Production residues such as spent grains and pot ale form the bulk of the materials which are fed into the bioplants which ultimately produce outputs of bio-gas of up to 500kWe CHP and are used to power the distilleries.

Waste water treatment

The European project DEMOSOFC coordinated by Politecnico di Torino will focus on the installation in the SMAT plant of Collegno of the first European industrial fuel cell system able to convert the sludge from the wastewater treatment process in clean and valuable energy, thanks to the high efficiency conversion of solid oxide fuel cells. As such this is the first industrial size plant in Europe able to produce high efficiency energy with solid oxide fuel cells (SOFC) using biogas from waste water treatment.

Three fuel cell modules are able to co-produce 175kW of electrical power and 90kW of thermal power. The system will be installed in the SMAT Collegno waste water treatment plant (Turin), where currently biogas is produced from anaerobic digestion of sewage sludge. The DEMOSOFC plant will cover around 30% of the site’s electrical needs and 100% of the thermal requirement.

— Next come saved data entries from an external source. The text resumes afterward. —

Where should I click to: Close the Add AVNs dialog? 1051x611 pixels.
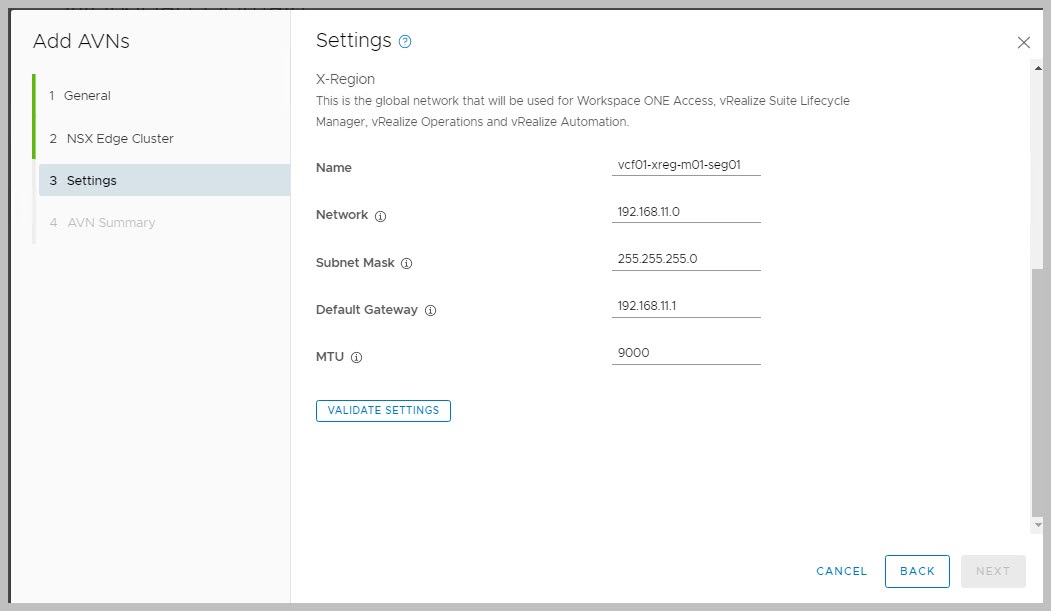tap(1023, 42)
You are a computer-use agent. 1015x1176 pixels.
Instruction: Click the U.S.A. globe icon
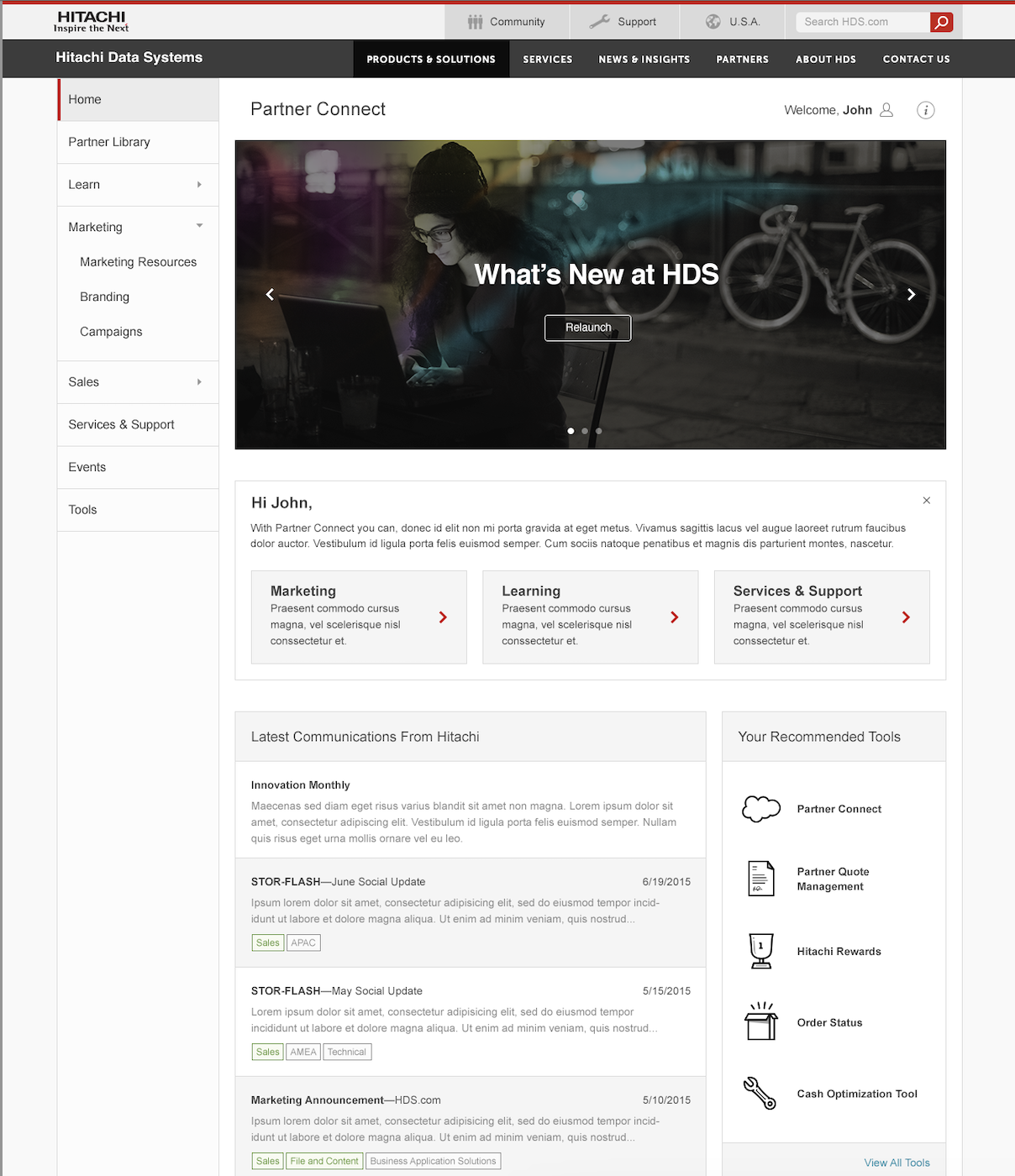coord(715,21)
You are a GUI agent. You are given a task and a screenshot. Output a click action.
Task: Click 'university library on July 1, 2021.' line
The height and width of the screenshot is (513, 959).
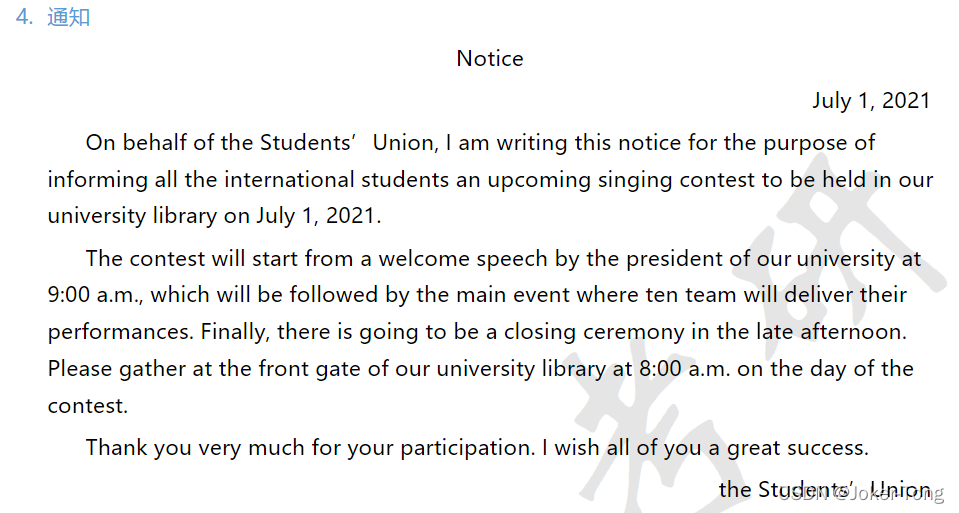pyautogui.click(x=214, y=216)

The plant will employ the Solid Oxide Fuel Cell (SOFC) technology that can use directly natural gas or biogas. SOFCs are said to be the most efficient and fuel flexible devices among the different fuel cell types available.

Biogas – a renewable fuel – is first cleaned (sulphur contaminants are removed) and then sent to the fuel cell where high efficiency electrical energy is produced (with an electrical efficiency up to 50%, while traditional competitors like engines and turbines reach only 35-38 %). The system is also cogenerative since the heat recovery from the exhaust gases is also performed.